──────── Dataset rows ────────

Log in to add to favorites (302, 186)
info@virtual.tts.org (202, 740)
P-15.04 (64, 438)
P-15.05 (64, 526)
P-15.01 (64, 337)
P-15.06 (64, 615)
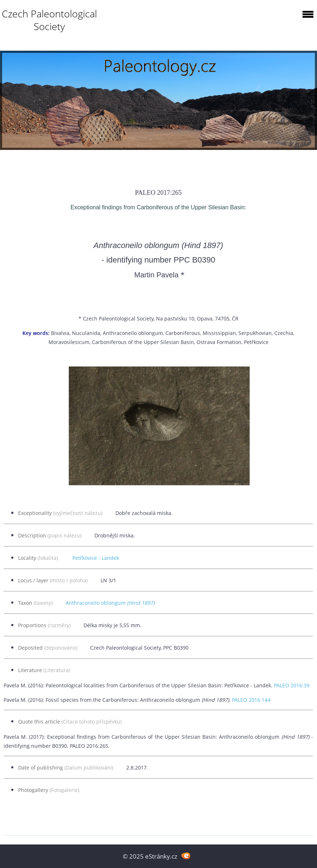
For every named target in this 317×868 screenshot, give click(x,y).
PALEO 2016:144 (251, 700)
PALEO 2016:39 (292, 685)
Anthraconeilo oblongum (110, 603)
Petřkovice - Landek (96, 558)
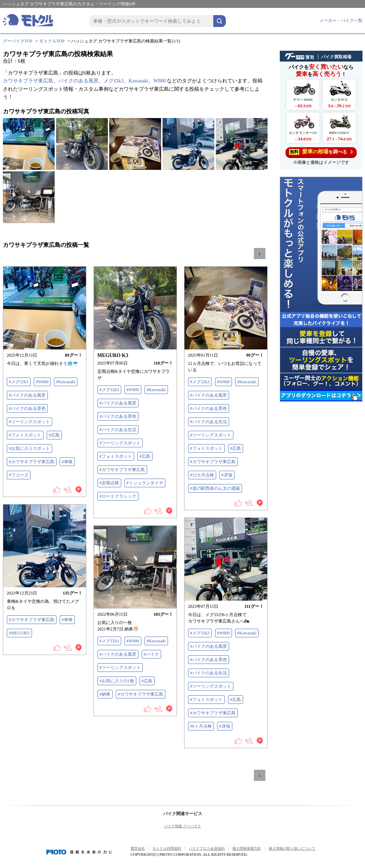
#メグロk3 (19, 382)
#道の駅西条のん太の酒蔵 (215, 488)
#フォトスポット (25, 435)
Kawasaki (138, 81)
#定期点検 (109, 483)
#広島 (54, 435)
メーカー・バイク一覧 (341, 21)
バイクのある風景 (78, 81)
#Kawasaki (65, 382)
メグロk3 (114, 81)
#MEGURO (19, 633)
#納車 (105, 694)
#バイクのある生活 (118, 430)
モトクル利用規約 (167, 848)
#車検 (67, 462)
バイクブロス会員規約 (207, 848)
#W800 (42, 382)
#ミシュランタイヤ (145, 483)
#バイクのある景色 (27, 408)
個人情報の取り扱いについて (292, 848)
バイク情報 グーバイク (182, 826)
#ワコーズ (19, 475)
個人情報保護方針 (247, 848)
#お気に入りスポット (29, 448)
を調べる (321, 152)
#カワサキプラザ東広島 (32, 462)
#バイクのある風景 (27, 395)
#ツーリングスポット (29, 422)
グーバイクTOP (18, 41)
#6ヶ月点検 (201, 726)
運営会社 (138, 848)
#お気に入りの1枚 (117, 681)
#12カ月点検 (202, 475)
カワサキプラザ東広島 (28, 81)
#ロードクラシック (118, 496)
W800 (160, 81)
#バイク (151, 654)
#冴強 (227, 475)
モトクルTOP (52, 41)
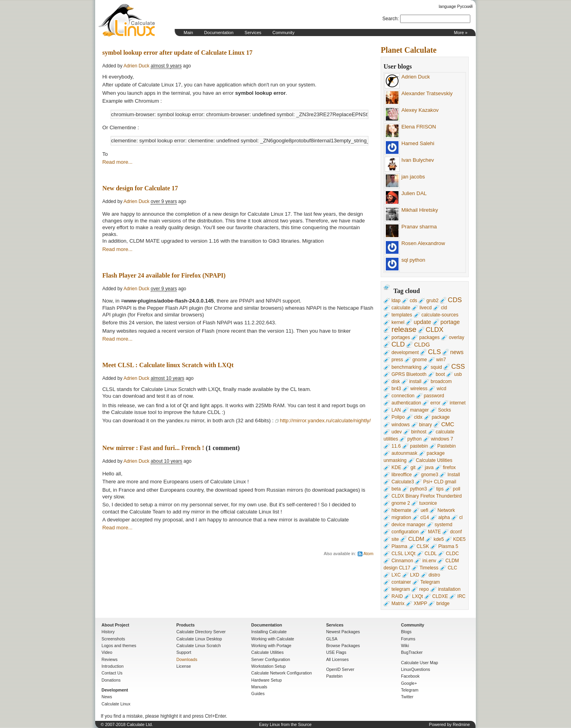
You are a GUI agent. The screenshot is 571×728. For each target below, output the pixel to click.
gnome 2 (400, 503)
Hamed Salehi (418, 143)
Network (446, 510)
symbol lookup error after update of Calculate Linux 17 (177, 52)
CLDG (422, 345)
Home (127, 20)
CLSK (423, 546)
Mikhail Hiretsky (420, 210)
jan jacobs (413, 176)
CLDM (416, 539)
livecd (425, 308)
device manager (408, 525)
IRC (461, 596)
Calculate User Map (420, 663)
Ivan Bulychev (418, 160)
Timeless (429, 568)
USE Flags (336, 652)
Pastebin (446, 446)
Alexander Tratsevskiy (427, 93)
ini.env (429, 561)
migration (401, 517)
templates (402, 315)
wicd (441, 389)
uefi (424, 510)
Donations (111, 680)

────────

#### Stated exercise:
Rewrite the listing above from the line with "メグロk3 (114, 81)" up to and including the line with "#ワコーズ (19, 475)", adding 102 to both numbers of every coordinate pair.

#### Output below:
メグロk3 (216, 183)
#MEGURO (121, 735)
#納車 (207, 796)
#バイクのある生活 (220, 532)
モトクル利用規約 (269, 950)
#車検 (169, 564)
バイクブロス会員規約 (309, 950)
#W800 (144, 484)
#ミシュランタイヤ (247, 585)
#バイクのある景色 (129, 510)
個人情報の取り扱いについて (394, 950)
バイク情報 グーバイク (284, 928)
#ワコーズ (121, 577)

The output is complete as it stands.